On October 28, 2020, two days before the 30th anniversary of Howard's murder, Lawrence was released from prison. He had been confined at the Auburn Correctional Facility and was 46 years old at the time of his release. In total, he served nearly 29 years in prison. Howard's mother was against Lawrence's release, saying, "They say he was a kid when it happened. I say no. When he decided to pick up that gun, he became a man." In 2014, a week before Lawrence was resentenced, she said she did not want to think about the possibility that Lawrence could ever be a free man.

==Jaime Davidson==
===Commutation of sentence by President Donald Trump===

On January 20, 2021, the final day of Donald Trump's first presidency, Trump granted pardons to 73 people and commuted the sentences of an additional 70 people. One of the people granted commutation was Jaime A. Davidson. Notably, he was the only person of the 143 who had been convicted of murder. Davidson's sentence was commuted on the basis that while he had been incarcerated he had reportedly mentored and tutored over 1,000 prisoners to help them achieve their GED certificates. He had also earned praise from prison officials for his dedication to helping others. It was argued that witnesses who testified against Davidson had later recanted their testimonies in sworn affidavits and further attested that Davidson had no involvement in Howard's murder. Supporters of Davidson also argued that the admitted shooter, Lawrence, had already been released from prison.

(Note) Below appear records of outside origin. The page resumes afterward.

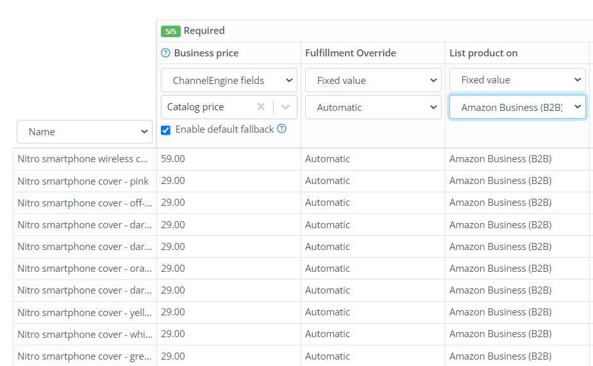Select the Nitro smartphone wireless product row
Screen dimensions: 593x366
[83, 159]
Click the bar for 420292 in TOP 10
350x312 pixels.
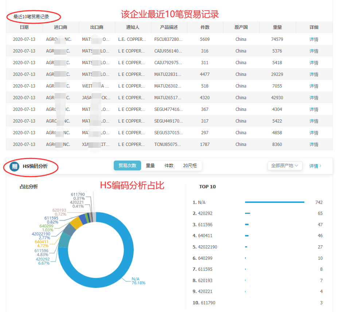point(248,213)
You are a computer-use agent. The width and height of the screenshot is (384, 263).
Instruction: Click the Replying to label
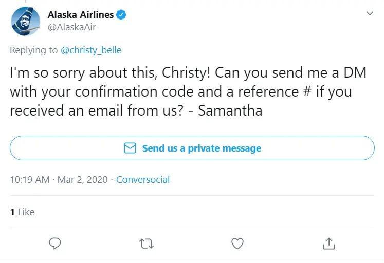[33, 50]
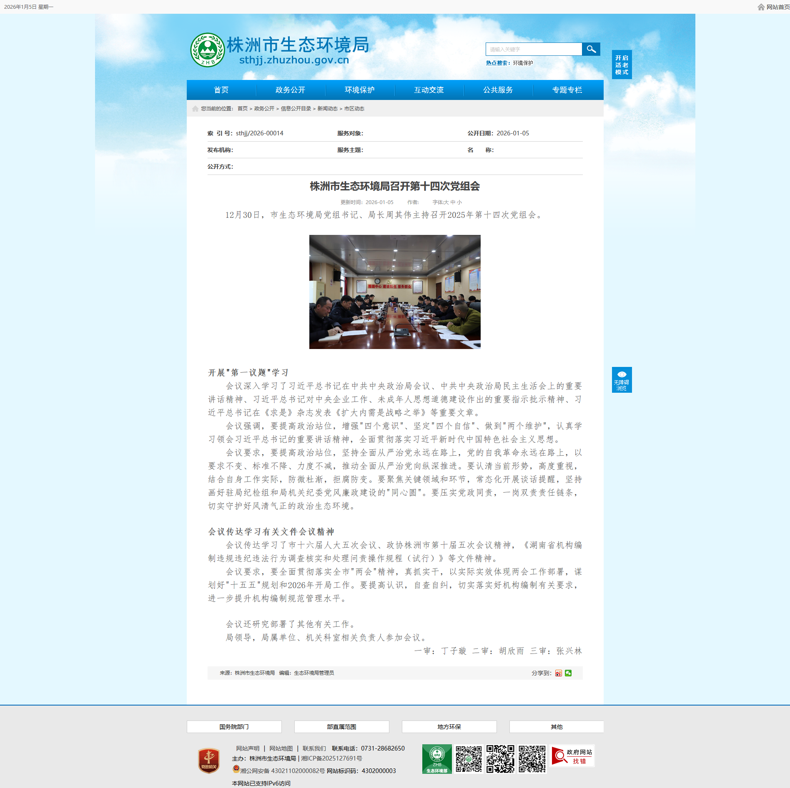Open the 环境保护 navigation menu
Image resolution: width=790 pixels, height=788 pixels.
click(359, 90)
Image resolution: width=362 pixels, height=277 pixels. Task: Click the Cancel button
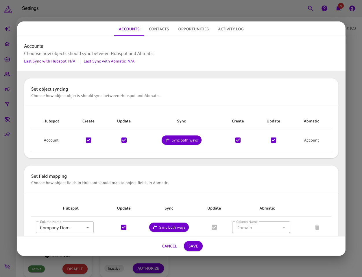(x=169, y=246)
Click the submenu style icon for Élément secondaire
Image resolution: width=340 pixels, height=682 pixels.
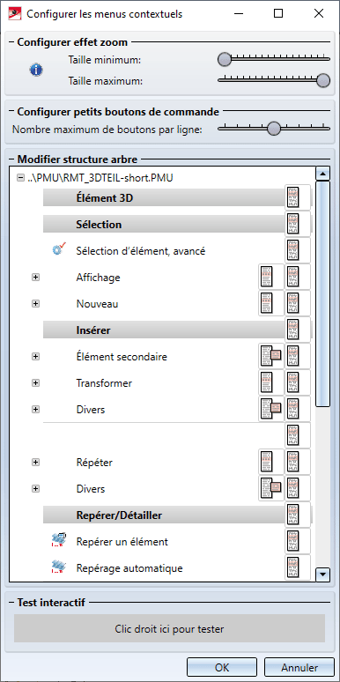(270, 356)
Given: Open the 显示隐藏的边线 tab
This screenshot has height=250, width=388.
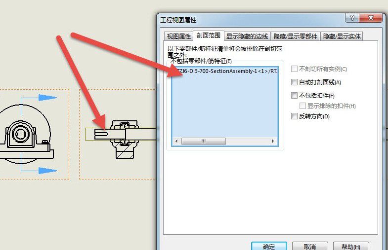Looking at the screenshot, I should pos(247,36).
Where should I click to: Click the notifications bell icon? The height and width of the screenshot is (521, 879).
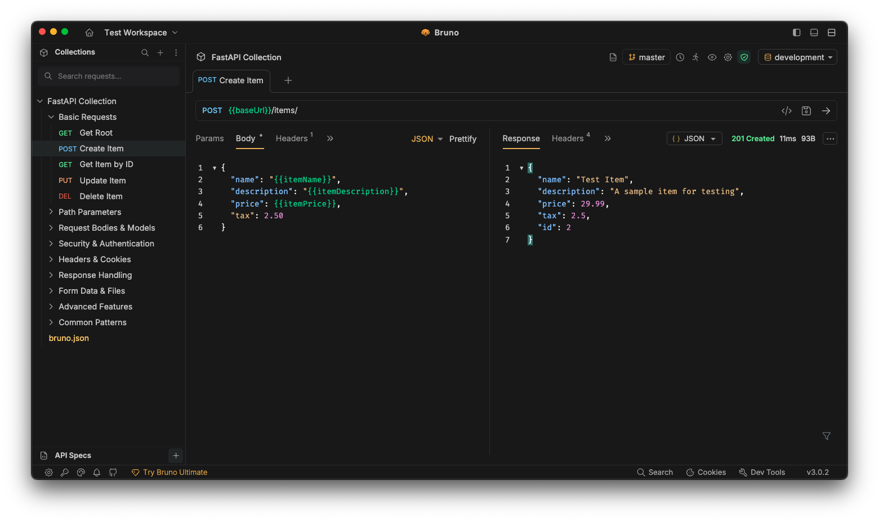(x=97, y=473)
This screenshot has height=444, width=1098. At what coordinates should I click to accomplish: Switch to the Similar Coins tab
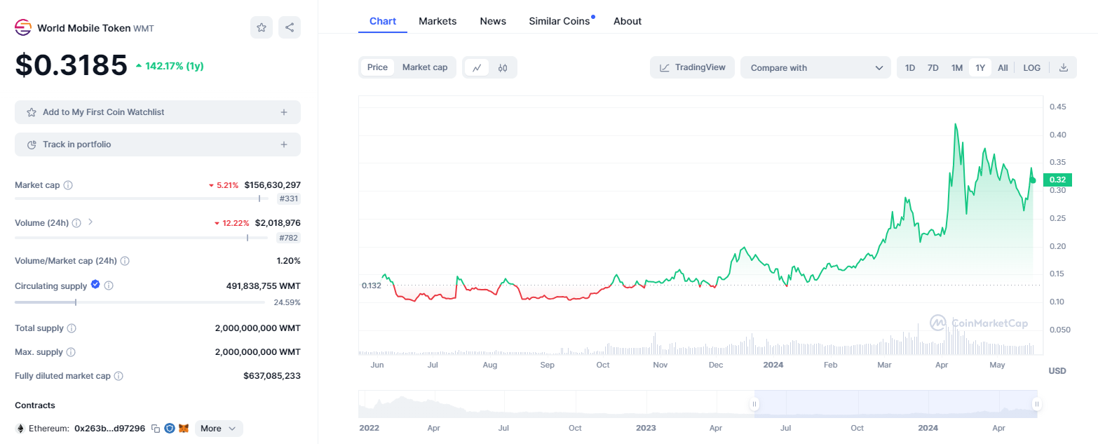click(559, 21)
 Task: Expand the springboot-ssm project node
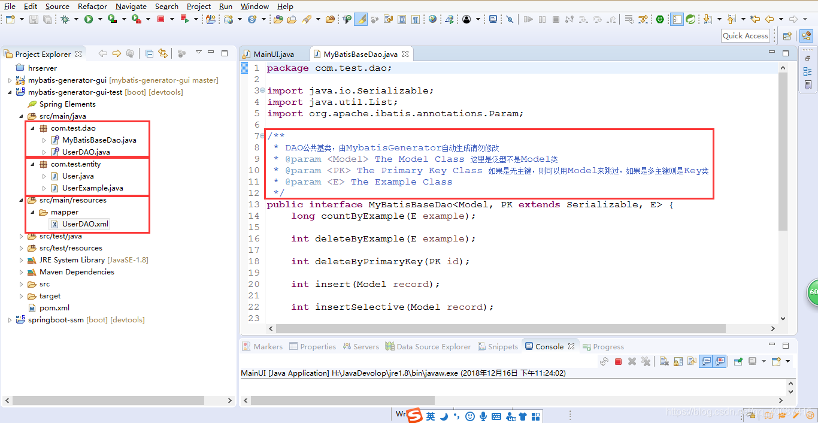pyautogui.click(x=10, y=320)
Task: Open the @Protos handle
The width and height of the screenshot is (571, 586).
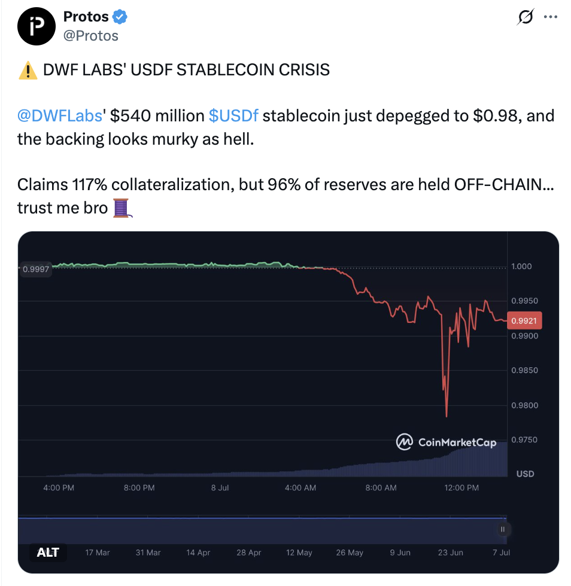Action: pos(91,36)
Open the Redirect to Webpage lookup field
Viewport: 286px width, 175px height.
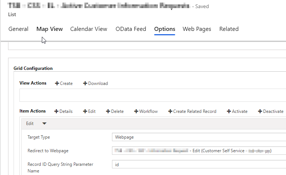pos(198,151)
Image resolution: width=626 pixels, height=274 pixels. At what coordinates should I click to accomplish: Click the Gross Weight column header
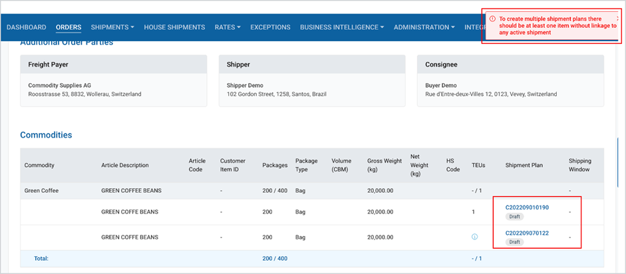pyautogui.click(x=385, y=165)
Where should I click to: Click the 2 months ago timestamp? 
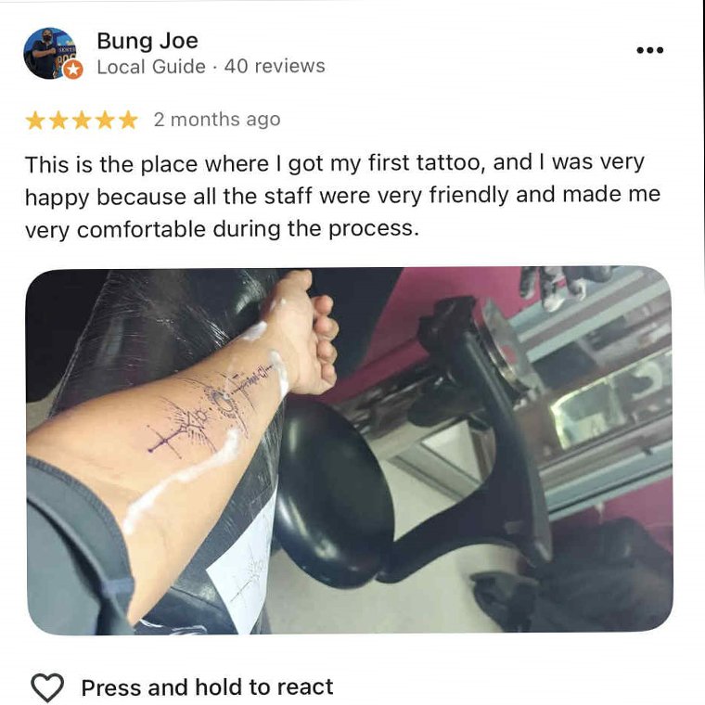(x=217, y=120)
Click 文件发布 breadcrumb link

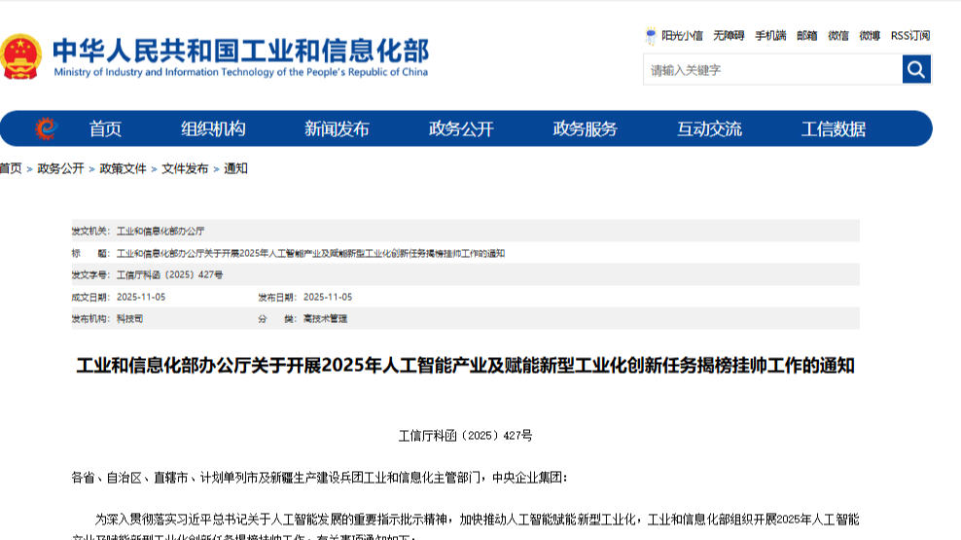pyautogui.click(x=185, y=168)
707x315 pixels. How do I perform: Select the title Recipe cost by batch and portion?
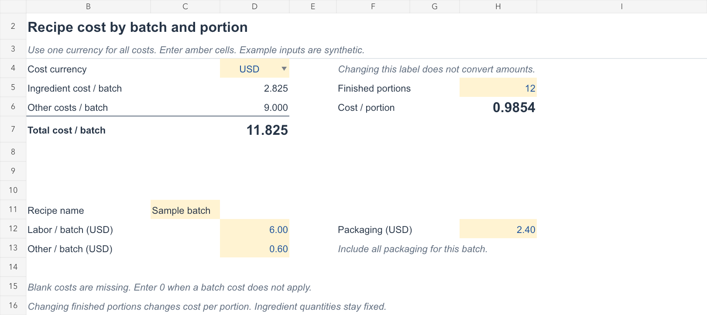137,27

The commutation of Davidson's sentence by Trump came as a shock, as Trump had emphasized law and order in his re-election campaign and was a supposed ally of the Blue Lives Matter movement. Upstate politicians, prosecutors, and police union officials reacted with outrage and disbelief that Trump had personally commuted the sentence of a convicted cop killer. However, Davidson had ties to Trump, as his longtime lawyer was part of a team that represented Donald Trump Jr. Davidson had previously petitioned unsuccessfully for clemency in 2013 and 2017. The man who prosecuted Davidson, John Duncan, told The New York Times he had not been notified about the decision to commute Davidson's sentence. He further stated, "If you ask me for a list of people who nobody should give a presidential commutation to, Davidson would pretty much be at the top of the list." Duncan also pointed out that while both Davidson and Lawrence, the two people he believes are most responsible for Howard's murder, have been released from prison, Morales, Stewart, and Parke, remain incarcerated. Duncan commented, "If that's the kind of rationale the White House is using, it's kind of hard to explain or justify."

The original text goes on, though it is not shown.